For the data below, restate word for word only the lines from the line containing "JA (986, 894)" through the line containing "Terms of Service (899, 622)", both ends included.
__________
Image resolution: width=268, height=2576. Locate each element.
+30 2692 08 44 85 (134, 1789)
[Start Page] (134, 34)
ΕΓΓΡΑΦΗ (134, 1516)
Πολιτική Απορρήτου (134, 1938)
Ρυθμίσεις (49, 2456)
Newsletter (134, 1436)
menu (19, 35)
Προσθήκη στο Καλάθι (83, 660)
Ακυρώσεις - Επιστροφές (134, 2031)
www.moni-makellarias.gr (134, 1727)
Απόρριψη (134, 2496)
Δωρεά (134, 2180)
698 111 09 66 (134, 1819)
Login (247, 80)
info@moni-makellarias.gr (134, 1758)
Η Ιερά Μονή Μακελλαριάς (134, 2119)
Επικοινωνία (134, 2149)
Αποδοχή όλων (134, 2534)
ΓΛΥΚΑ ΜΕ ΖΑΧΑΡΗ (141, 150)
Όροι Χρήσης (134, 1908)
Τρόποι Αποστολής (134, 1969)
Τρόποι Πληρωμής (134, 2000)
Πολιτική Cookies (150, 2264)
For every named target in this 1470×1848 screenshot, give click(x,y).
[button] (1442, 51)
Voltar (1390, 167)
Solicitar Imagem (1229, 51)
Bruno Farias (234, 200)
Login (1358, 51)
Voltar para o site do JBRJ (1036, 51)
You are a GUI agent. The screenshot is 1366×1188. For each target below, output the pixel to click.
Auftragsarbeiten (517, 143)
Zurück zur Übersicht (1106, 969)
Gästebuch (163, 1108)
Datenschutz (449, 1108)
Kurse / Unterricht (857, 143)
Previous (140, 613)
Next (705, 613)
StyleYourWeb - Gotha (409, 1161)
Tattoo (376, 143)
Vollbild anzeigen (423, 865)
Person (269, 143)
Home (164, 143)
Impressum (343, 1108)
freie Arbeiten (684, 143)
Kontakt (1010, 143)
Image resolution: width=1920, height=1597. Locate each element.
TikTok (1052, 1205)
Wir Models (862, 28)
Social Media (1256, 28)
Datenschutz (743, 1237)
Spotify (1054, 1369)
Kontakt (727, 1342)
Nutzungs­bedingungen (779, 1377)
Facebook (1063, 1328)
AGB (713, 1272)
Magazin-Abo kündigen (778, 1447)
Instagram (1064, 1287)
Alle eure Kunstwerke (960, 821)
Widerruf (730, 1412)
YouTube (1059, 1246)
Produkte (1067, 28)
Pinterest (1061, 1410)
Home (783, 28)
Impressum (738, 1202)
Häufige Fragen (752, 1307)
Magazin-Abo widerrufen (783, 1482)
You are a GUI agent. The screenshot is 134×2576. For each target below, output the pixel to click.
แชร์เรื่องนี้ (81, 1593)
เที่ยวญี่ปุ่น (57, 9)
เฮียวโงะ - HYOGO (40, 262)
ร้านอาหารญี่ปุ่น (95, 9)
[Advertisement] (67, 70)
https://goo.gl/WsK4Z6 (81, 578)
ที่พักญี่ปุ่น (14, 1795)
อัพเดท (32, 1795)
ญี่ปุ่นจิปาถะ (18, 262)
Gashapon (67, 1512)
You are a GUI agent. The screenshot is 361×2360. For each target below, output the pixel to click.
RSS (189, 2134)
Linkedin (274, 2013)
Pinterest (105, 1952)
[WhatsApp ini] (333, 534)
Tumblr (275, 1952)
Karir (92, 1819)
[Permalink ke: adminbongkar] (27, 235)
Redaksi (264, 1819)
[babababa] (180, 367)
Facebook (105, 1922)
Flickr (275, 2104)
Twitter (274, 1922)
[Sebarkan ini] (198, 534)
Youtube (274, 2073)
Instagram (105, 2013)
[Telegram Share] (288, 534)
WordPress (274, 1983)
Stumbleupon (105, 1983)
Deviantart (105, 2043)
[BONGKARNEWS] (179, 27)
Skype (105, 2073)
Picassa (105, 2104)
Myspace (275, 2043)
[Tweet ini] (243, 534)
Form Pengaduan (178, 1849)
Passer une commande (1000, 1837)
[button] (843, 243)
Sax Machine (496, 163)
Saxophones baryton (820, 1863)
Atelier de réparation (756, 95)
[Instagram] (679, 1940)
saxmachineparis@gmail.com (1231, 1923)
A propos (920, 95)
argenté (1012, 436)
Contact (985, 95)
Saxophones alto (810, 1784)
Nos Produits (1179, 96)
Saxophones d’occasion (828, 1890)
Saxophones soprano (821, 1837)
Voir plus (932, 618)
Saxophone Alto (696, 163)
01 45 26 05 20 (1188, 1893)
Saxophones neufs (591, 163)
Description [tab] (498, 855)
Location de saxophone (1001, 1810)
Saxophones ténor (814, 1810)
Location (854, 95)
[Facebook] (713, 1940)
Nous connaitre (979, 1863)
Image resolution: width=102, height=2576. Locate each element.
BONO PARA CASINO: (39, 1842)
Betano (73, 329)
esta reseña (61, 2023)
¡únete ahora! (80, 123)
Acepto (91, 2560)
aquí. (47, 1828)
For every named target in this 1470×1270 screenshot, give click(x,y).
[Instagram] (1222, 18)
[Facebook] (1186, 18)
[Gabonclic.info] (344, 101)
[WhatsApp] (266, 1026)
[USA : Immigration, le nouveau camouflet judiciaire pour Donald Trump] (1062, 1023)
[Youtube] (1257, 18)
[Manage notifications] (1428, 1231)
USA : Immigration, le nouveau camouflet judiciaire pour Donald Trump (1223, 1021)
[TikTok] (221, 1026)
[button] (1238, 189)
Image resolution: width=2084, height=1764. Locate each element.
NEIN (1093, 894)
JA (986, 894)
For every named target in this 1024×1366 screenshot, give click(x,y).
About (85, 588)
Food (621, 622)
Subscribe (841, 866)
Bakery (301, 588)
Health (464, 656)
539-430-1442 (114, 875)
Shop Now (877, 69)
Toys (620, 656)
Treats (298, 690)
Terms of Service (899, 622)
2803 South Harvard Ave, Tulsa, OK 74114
__________
▸ **REPLY**:
JA (986, 894)
For every named target in this 1024×1366 screenshot, give click(x,y).
About (85, 588)
Food (621, 622)
Subscribe (841, 866)
Bakery (301, 588)
Health (464, 656)
539-430-1442 (114, 875)
Shop Now (877, 69)
Toys (620, 656)
Treats (298, 690)
Terms of Service (899, 622)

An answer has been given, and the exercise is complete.